BEGIN EXTRACTED RECORDS

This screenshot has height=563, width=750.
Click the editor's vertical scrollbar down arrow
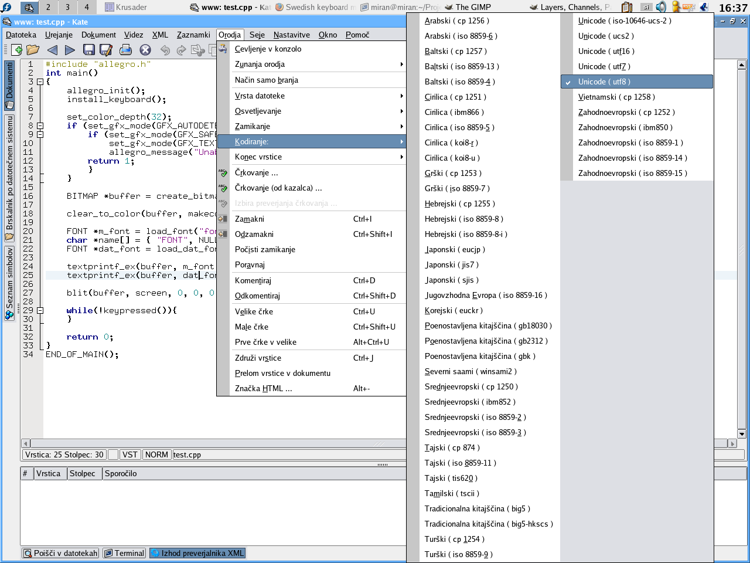[x=741, y=434]
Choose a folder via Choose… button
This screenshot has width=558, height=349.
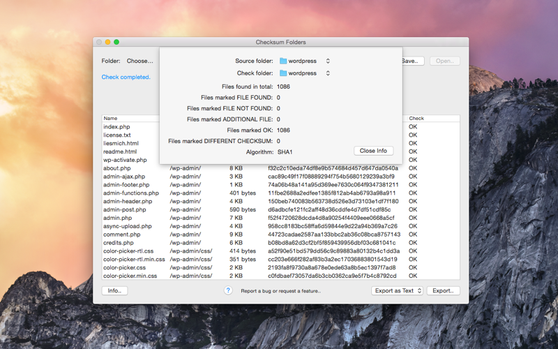pos(140,61)
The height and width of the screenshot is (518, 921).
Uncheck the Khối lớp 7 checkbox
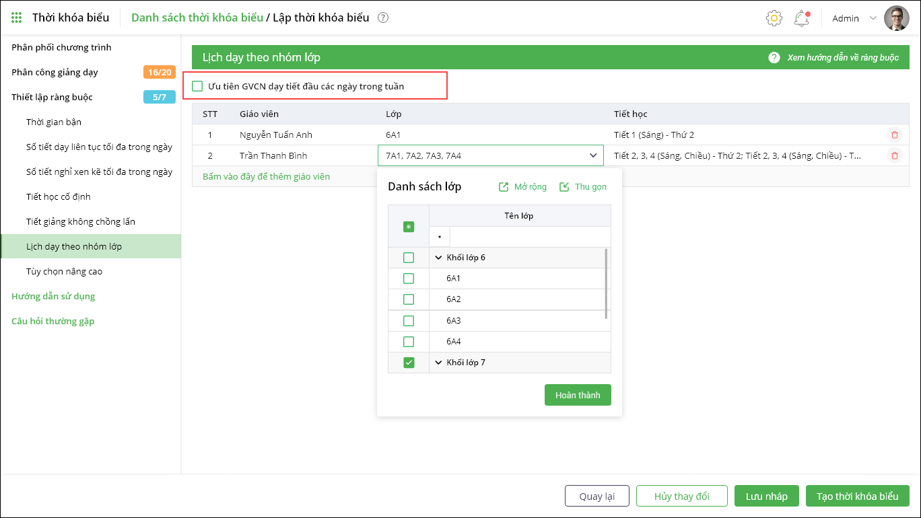tap(409, 363)
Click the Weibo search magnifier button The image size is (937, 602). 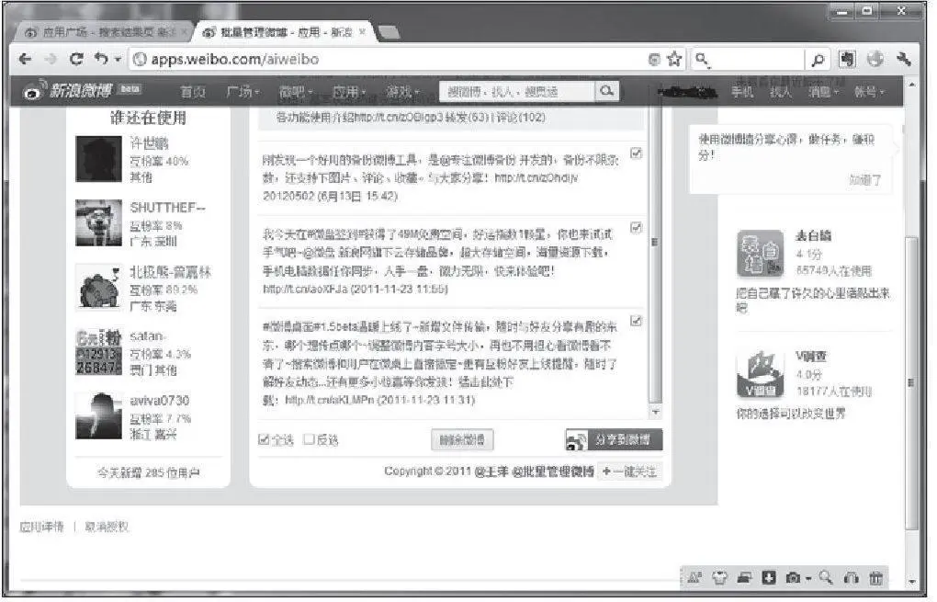pyautogui.click(x=606, y=91)
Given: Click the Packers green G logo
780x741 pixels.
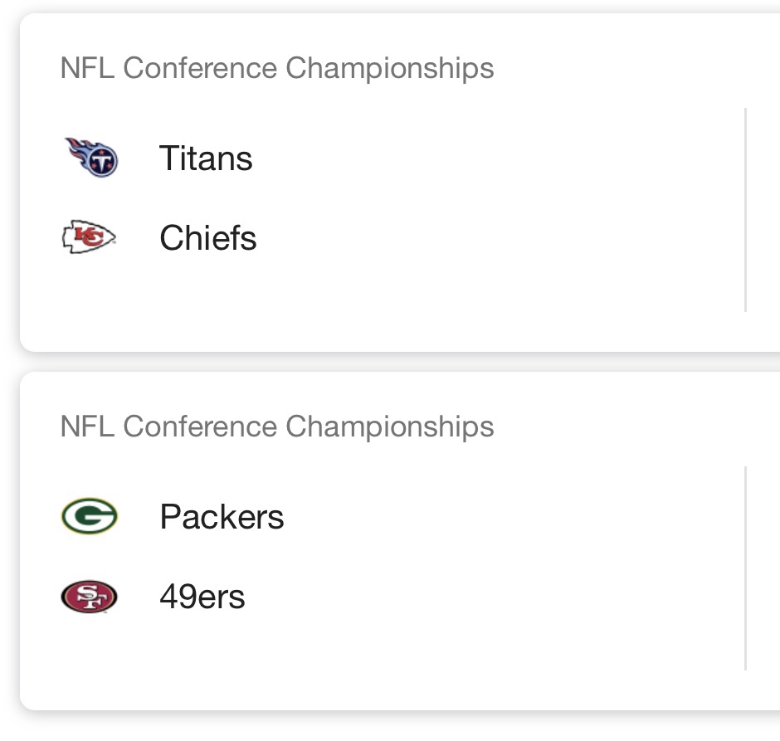Looking at the screenshot, I should [x=90, y=517].
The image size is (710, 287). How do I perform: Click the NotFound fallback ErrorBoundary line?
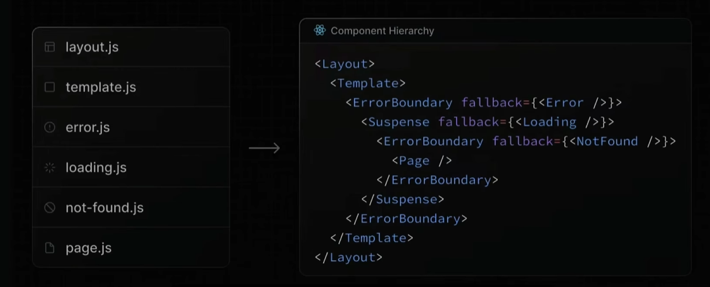point(526,141)
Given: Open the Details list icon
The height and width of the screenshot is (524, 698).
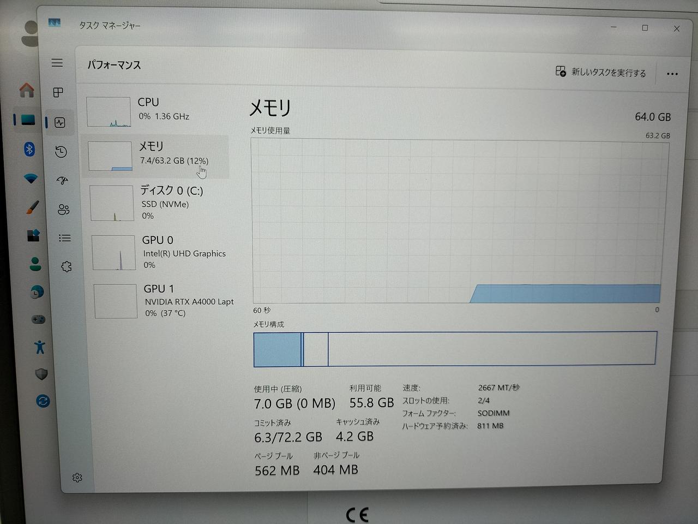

END EXTRACTED RECORDS

Copy the records from their first line through the line holding "pos(140,61)", inclusive, and omit the pictures.

REPLY TO THE EXERCISE >>
This screenshot has height=563, width=750.
Click the editor's vertical scrollbar down arrow
[x=741, y=434]
Choose a folder via Choose… button
This screenshot has width=558, height=349.
pos(140,61)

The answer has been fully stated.